= ACTIVITY =
Repeat the data exactly as it stands.

BEGIN DATA SECTION

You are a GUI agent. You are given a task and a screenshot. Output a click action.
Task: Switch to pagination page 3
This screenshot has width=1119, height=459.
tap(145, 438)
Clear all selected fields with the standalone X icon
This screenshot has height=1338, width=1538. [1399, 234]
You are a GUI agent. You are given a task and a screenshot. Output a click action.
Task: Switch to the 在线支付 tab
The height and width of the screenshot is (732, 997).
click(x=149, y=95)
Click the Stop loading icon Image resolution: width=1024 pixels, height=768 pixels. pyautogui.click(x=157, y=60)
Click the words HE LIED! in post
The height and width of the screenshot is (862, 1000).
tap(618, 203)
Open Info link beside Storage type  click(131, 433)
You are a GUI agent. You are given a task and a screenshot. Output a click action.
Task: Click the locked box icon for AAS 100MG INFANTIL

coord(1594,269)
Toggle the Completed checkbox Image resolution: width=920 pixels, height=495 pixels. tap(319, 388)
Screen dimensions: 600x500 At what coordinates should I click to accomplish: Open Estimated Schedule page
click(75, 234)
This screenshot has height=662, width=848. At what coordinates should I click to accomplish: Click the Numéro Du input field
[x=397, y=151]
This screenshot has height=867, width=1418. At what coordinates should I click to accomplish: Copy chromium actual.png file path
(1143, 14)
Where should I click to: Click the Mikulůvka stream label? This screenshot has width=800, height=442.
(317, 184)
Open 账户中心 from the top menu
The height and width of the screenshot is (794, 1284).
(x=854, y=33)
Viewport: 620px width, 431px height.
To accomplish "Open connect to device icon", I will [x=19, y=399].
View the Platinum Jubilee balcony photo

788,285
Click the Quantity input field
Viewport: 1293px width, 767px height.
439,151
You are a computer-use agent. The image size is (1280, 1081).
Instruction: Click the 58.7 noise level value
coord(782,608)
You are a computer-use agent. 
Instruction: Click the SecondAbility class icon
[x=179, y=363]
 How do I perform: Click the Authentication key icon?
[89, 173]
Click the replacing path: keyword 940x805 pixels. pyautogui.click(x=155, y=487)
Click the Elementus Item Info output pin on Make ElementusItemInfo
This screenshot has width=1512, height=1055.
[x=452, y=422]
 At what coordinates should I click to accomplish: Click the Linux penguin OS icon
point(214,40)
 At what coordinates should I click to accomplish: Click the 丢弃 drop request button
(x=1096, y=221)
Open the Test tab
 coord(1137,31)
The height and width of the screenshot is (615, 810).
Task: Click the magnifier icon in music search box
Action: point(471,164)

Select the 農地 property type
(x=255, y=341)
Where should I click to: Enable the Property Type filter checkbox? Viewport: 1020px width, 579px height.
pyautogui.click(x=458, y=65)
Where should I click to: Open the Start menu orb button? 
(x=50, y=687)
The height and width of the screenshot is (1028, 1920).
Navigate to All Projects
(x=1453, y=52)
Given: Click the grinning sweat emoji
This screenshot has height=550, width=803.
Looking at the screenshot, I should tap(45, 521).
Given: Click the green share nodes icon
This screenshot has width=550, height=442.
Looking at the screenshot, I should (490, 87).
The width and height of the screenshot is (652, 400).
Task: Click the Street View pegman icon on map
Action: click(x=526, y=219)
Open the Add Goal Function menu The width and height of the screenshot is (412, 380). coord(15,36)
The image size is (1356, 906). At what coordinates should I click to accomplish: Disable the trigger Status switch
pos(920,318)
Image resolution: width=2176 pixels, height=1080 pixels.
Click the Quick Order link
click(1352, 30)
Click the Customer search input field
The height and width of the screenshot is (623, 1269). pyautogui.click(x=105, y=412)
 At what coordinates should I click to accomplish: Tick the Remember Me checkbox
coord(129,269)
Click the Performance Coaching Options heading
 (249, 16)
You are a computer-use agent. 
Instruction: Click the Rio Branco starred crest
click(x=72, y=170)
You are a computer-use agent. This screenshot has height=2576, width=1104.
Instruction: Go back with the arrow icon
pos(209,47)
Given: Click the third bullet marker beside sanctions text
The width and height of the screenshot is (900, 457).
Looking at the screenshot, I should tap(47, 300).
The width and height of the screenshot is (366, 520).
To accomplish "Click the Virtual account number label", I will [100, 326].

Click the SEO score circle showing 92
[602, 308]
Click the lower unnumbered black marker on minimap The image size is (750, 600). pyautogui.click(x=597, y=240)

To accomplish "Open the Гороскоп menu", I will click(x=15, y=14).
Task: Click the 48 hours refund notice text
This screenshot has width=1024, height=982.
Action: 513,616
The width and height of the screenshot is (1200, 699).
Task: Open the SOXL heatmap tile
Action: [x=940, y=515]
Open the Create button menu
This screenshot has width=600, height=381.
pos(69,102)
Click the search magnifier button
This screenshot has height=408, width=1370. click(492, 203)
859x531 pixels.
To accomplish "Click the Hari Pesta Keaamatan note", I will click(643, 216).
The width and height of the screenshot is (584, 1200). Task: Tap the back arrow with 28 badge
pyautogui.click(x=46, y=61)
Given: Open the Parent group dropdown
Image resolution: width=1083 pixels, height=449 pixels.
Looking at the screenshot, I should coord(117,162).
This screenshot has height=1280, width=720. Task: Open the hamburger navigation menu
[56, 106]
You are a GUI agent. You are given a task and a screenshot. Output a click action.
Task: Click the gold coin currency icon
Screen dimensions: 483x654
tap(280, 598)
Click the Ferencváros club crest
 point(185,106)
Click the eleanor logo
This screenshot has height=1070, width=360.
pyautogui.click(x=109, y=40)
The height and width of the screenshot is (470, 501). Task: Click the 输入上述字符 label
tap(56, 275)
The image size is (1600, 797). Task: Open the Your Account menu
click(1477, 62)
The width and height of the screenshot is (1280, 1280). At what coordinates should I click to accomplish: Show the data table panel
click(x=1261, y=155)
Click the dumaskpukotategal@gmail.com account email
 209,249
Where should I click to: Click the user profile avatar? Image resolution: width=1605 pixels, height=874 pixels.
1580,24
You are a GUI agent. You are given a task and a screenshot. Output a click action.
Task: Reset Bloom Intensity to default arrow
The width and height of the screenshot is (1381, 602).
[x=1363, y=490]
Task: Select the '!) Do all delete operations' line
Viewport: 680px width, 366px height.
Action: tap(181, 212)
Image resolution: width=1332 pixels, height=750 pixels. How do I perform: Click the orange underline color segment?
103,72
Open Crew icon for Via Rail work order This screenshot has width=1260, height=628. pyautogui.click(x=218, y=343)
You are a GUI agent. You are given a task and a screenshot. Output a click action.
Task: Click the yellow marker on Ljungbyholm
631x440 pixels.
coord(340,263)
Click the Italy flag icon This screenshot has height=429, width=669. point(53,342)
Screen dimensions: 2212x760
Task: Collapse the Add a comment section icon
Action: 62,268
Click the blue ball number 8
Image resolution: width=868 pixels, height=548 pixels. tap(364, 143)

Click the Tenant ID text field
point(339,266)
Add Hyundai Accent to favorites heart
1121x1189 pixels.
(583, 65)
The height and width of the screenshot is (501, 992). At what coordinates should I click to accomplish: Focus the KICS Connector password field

END DATA SECTION

= RESPONSE TO THE TASK =
You are a GUI agent. You are given a task and a screenshot. Output a click action.
Task: Switch to pagination page 3
This screenshot has width=1119, height=459.
tap(145, 438)
Clear all selected fields with the standalone X icon
This screenshot has height=1338, width=1538. [1399, 234]
You are a GUI agent. You are given a task and a screenshot. Output a click action.
Task: Switch to the 在线支付 tab
The height and width of the screenshot is (732, 997).
click(x=149, y=95)
Click the Stop loading icon Image resolution: width=1024 pixels, height=768 pixels. pyautogui.click(x=157, y=60)
Click the words HE LIED! in post
The height and width of the screenshot is (862, 1000).
tap(618, 203)
Open Info link beside Storage type  click(131, 433)
You are a GUI agent. You are given a task and a screenshot. Output a click action.
Task: Click the locked box icon for AAS 100MG INFANTIL

coord(1594,269)
Toggle the Completed checkbox Image resolution: width=920 pixels, height=495 pixels. tap(319, 388)
Screen dimensions: 600x500 At what coordinates should I click to accomplish: Open Estimated Schedule page
click(75, 234)
This screenshot has height=662, width=848. At what coordinates should I click to accomplish: Click the Numéro Du input field
[x=397, y=151]
This screenshot has height=867, width=1418. At what coordinates should I click to accomplish: Copy chromium actual.png file path
(1143, 14)
Where should I click to: Click the Mikulůvka stream label? This screenshot has width=800, height=442.
(317, 184)
Open 账户中心 from the top menu
The height and width of the screenshot is (794, 1284).
(x=854, y=33)
Viewport: 620px width, 431px height.
To accomplish "Open connect to device icon", I will [x=19, y=399].
View the Platinum Jubilee balcony photo

788,285
Click the Quantity input field
Viewport: 1293px width, 767px height.
439,151
You are a computer-use agent. The image size is (1280, 1081).
Instruction: Click the 58.7 noise level value
coord(782,608)
You are a computer-use agent. 
Instruction: Click the SecondAbility class icon
[x=179, y=363]
 How do I perform: Click the Authentication key icon?
[89, 173]
Click the replacing path: keyword 940x805 pixels. pyautogui.click(x=155, y=487)
Click the Elementus Item Info output pin on Make ElementusItemInfo
This screenshot has width=1512, height=1055.
[x=452, y=422]
 At what coordinates should I click to accomplish: Click the Linux penguin OS icon
point(214,40)
 At what coordinates should I click to accomplish: Click the 丢弃 drop request button
(x=1096, y=221)
Open the Test tab
 coord(1137,31)
The height and width of the screenshot is (615, 810).
Task: Click the magnifier icon in music search box
Action: point(471,164)

Select the 農地 property type
(x=255, y=341)
Where should I click to: Enable the Property Type filter checkbox? Viewport: 1020px width, 579px height.
pyautogui.click(x=458, y=65)
Where should I click to: Open the Start menu orb button? 
(x=50, y=687)
The height and width of the screenshot is (1028, 1920).
Navigate to All Projects
(x=1453, y=52)
Given: Click the grinning sweat emoji
This screenshot has height=550, width=803.
Looking at the screenshot, I should tap(45, 521).
Given: Click the green share nodes icon
This screenshot has width=550, height=442.
Looking at the screenshot, I should (490, 87).
The width and height of the screenshot is (652, 400).
Task: Click the Street View pegman icon on map
Action: click(x=526, y=219)
Open the Add Goal Function menu The width and height of the screenshot is (412, 380). coord(15,36)
The image size is (1356, 906). At what coordinates should I click to accomplish: Disable the trigger Status switch
pos(920,318)
Image resolution: width=2176 pixels, height=1080 pixels.
Click the Quick Order link
click(1352, 30)
Click the Customer search input field
The height and width of the screenshot is (623, 1269). pyautogui.click(x=105, y=412)
 At what coordinates should I click to accomplish: Tick the Remember Me checkbox
coord(129,269)
Click the Performance Coaching Options heading
 (249, 16)
You are a computer-use agent. 
Instruction: Click the Rio Branco starred crest
click(x=72, y=170)
You are a computer-use agent. This screenshot has height=2576, width=1104.
Instruction: Go back with the arrow icon
pos(209,47)
Given: Click the third bullet marker beside sanctions text
The width and height of the screenshot is (900, 457).
Looking at the screenshot, I should tap(47, 300).
The width and height of the screenshot is (366, 520).
To accomplish "Click the Virtual account number label", I will [100, 326].

Click the SEO score circle showing 92
[602, 308]
Click the lower unnumbered black marker on minimap The image size is (750, 600). pyautogui.click(x=597, y=240)

To accomplish "Open the Гороскоп menu", I will click(x=15, y=14).
Task: Click the 48 hours refund notice text
This screenshot has width=1024, height=982.
Action: 513,616
The width and height of the screenshot is (1200, 699).
Task: Open the SOXL heatmap tile
Action: [x=940, y=515]
Open the Create button menu
This screenshot has width=600, height=381.
pos(69,102)
Click the search magnifier button
This screenshot has height=408, width=1370. click(492, 203)
859x531 pixels.
To accomplish "Click the Hari Pesta Keaamatan note", I will click(643, 216).
The width and height of the screenshot is (584, 1200). Task: Tap the back arrow with 28 badge
pyautogui.click(x=46, y=61)
Given: Open the Parent group dropdown
Image resolution: width=1083 pixels, height=449 pixels.
Looking at the screenshot, I should coord(117,162).
This screenshot has height=1280, width=720. Task: Open the hamburger navigation menu
[56, 106]
You are a GUI agent. You are given a task and a screenshot. Output a click action.
Task: Click the gold coin currency icon
Screen dimensions: 483x654
tap(280, 598)
Click the Ferencváros club crest
 point(185,106)
Click the eleanor logo
This screenshot has height=1070, width=360.
pyautogui.click(x=109, y=40)
The height and width of the screenshot is (470, 501). Task: Click the 输入上述字符 label
tap(56, 275)
The image size is (1600, 797). Task: Open the Your Account menu
click(1477, 62)
The width and height of the screenshot is (1280, 1280). At what coordinates should I click to accomplish: Show the data table panel
click(x=1261, y=155)
Click the dumaskpukotategal@gmail.com account email
 209,249
Where should I click to: Click the user profile avatar? Image resolution: width=1605 pixels, height=874 pixels.
1580,24
You are a GUI agent. You are given a task and a screenshot. Output a click action.
Task: Reset Bloom Intensity to default arrow
The width and height of the screenshot is (1381, 602).
[x=1363, y=490]
Task: Select the '!) Do all delete operations' line
Viewport: 680px width, 366px height.
Action: tap(181, 212)
Image resolution: width=1332 pixels, height=750 pixels. How do I perform: Click the orange underline color segment?
103,72
Open Crew icon for Via Rail work order This screenshot has width=1260, height=628. pyautogui.click(x=218, y=343)
You are a GUI agent. You are given a task and a screenshot. Output a click action.
Task: Click the yellow marker on Ljungbyholm
631x440 pixels.
coord(340,263)
Click the Italy flag icon This screenshot has height=429, width=669. point(53,342)
Screen dimensions: 2212x760
Task: Collapse the Add a comment section icon
Action: 62,268
Click the blue ball number 8
Image resolution: width=868 pixels, height=548 pixels. tap(364, 143)

Click the Tenant ID text field
point(339,266)
Add Hyundai Accent to favorites heart
1121x1189 pixels.
(583, 65)
The height and width of the screenshot is (501, 992). At what coordinates should I click to accomplish: Focus the KICS Connector password field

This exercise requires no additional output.